Reboote bitte mal den Server und versuch dann das quotacheck nochmal. Außerdem, wie lauten die Namen der Quota Dateien in /? Die müssen bei squeeze glaube ich jetzt aquota.user und aquota.group heißen und nicht mehr quota.user und quota.group wie bei lenny.


----------



## gOOvER (12. Juni 2010)

rebootet habe ich schon.

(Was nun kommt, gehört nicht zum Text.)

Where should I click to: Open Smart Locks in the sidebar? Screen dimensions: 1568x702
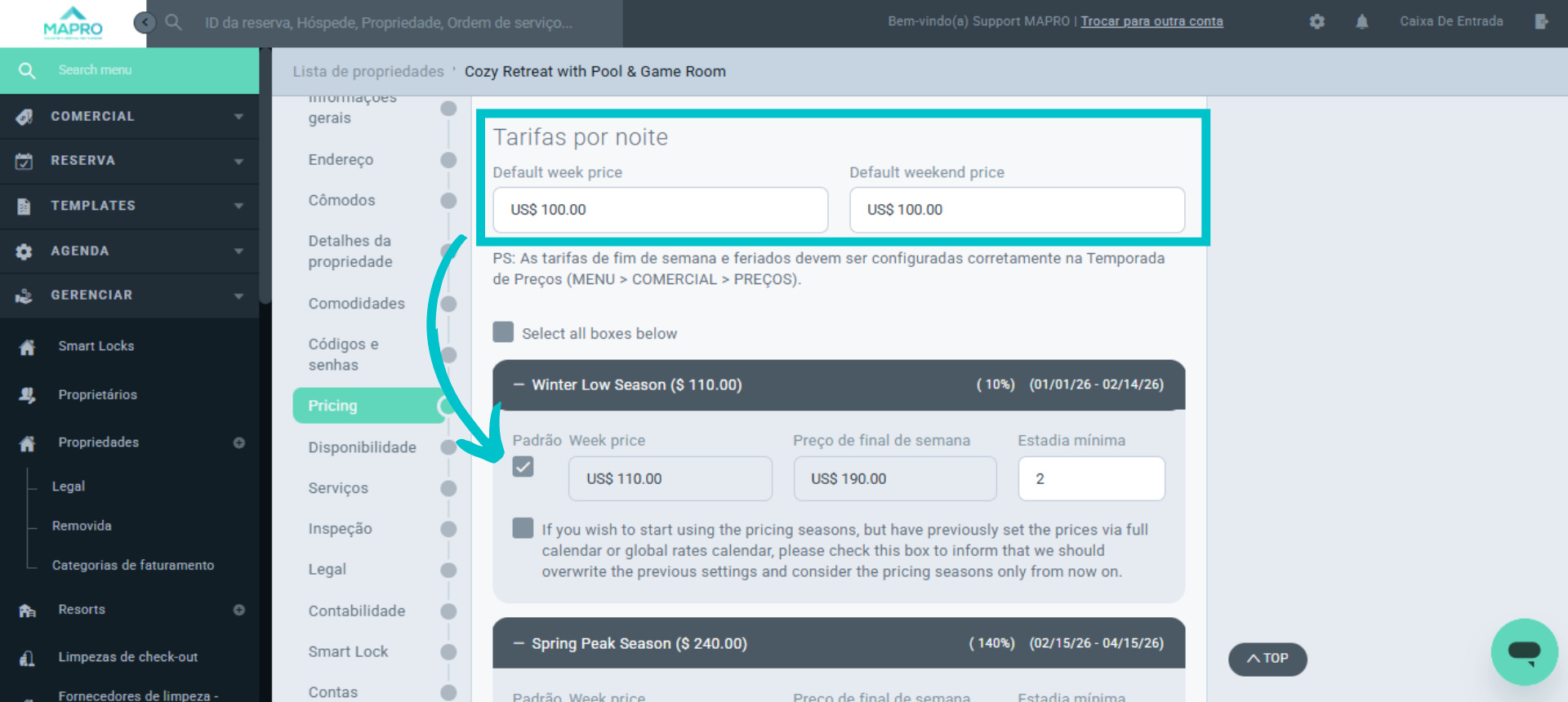pos(96,346)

Da bekomme ich die gleichen Meldungen.

Ja genau, die heissen beide jetzt aquota.group und aquota.user

usrquota und grpquota sind auch drin


```
web02:~# mount
/dev/sda3 on / type ext3 (rw,usrquota,grpquota)
tmpfs on /lib/init/rw type tmpfs (rw,nosuid,mode=0755)
proc on /proc type proc (rw,noexec,nosuid,nodev)
sysfs on /sys type sysfs (rw,noexec,nosuid,nodev)
udev on /dev type tmpfs (rw,mode=0755)
tmpfs on /dev/shm type tmpfs (rw,nosuid,nodev)
devpts on /dev/pts type devpts (rw,noexec,nosuid,gid=5,mode=620)
/dev/sda2 on /boot type ext3 (rw)
```


----------



## gOOvER (12. Juni 2010)

Sooo, nachmal alles neu installiert und beim Quota wieder der selbe Fehler.


```
quotacheck: Cannot guess format from filename on /dev/disk/by-uuid/64c32a39-e839-4ab8-8ba6-d8f47ec80cc6. Please specify format on commandline.
quotacheck: Cannot find filesystem to check or filesystem not mounted with quota option.
```
Hat jemand ispconfig3 erfolgreich auf Squeeze mit aktiviertem UUID installiert??


EDIT:

Soooooo, ich habs geschafft 


```
quotacheck -F vfsv0 -afcvdugm
```

Damit bin ich zum Erfolg gekommen. "d" kann man draussen lassen, ist nur Debug.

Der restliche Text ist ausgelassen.